*TASK REQUIREMENTS:*
Format the following lines as a two-column CSV with the headers instruction and answer, with one row for each instruction and its answer, each in its own quoted field with line breaks turned into spaces. Begin at the line that has "Click the ImageFS icon on the icon bar" and stop after the line that has "Open Misteur S's".

*EXTRACTED MATERIAL:*
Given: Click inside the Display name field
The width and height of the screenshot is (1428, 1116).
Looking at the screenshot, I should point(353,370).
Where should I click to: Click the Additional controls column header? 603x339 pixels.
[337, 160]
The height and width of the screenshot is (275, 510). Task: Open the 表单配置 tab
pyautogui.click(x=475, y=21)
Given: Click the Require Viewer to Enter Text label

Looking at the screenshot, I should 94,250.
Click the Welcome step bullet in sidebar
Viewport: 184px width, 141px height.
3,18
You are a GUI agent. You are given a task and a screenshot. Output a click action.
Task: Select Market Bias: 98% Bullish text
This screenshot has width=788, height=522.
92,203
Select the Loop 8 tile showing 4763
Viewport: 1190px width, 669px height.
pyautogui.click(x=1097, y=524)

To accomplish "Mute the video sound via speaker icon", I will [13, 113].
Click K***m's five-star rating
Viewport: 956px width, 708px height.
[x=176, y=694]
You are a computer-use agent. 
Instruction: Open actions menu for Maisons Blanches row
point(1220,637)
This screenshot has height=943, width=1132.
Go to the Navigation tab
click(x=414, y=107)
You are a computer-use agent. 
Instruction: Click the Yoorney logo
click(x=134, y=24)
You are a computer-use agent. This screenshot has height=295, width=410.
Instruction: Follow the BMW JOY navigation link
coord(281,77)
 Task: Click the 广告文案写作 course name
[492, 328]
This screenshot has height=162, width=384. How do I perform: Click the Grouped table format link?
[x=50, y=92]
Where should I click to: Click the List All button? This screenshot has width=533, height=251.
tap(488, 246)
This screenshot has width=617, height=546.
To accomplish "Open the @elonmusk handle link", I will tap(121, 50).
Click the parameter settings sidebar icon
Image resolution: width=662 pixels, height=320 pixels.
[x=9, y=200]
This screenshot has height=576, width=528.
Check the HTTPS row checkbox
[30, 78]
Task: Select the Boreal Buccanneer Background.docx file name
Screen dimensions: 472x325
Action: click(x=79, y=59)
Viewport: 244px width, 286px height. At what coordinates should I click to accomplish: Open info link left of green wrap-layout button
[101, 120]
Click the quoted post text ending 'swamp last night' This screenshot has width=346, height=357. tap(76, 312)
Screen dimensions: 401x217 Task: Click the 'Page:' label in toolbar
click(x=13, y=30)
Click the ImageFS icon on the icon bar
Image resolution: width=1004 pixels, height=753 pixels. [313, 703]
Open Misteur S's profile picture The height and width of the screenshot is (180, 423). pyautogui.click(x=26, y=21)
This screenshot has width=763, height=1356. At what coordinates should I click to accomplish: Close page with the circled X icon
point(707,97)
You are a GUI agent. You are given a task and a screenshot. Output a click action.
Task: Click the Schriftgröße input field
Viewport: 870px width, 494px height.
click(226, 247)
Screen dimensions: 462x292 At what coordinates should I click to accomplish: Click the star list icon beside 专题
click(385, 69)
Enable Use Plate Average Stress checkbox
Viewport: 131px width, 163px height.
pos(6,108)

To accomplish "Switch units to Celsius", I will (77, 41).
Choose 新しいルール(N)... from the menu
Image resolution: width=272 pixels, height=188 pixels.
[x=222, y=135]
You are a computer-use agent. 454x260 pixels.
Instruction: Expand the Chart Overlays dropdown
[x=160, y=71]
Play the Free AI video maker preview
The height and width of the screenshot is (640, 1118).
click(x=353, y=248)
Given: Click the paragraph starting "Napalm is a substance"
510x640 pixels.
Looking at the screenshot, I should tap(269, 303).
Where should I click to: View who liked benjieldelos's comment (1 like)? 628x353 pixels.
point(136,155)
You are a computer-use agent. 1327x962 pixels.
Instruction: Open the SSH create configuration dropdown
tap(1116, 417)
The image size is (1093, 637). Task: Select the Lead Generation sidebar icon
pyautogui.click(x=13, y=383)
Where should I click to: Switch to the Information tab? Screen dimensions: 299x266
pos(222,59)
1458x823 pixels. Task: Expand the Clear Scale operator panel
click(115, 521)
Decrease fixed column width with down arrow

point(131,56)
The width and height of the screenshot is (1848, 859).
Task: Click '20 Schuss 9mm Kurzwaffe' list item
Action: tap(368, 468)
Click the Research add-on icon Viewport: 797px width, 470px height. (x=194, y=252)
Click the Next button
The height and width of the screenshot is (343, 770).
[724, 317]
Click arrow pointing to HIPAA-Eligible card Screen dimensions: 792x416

*WRITTEN ANSWER:*
instruction,answer
"Click the ImageFS icon on the icon bar","Image resolution: width=1004 pixels, height=753 pixels. [313, 703]"
"Open Misteur S's profile picture The height and width of the screenshot is (180, 423).","pyautogui.click(x=26, y=21)"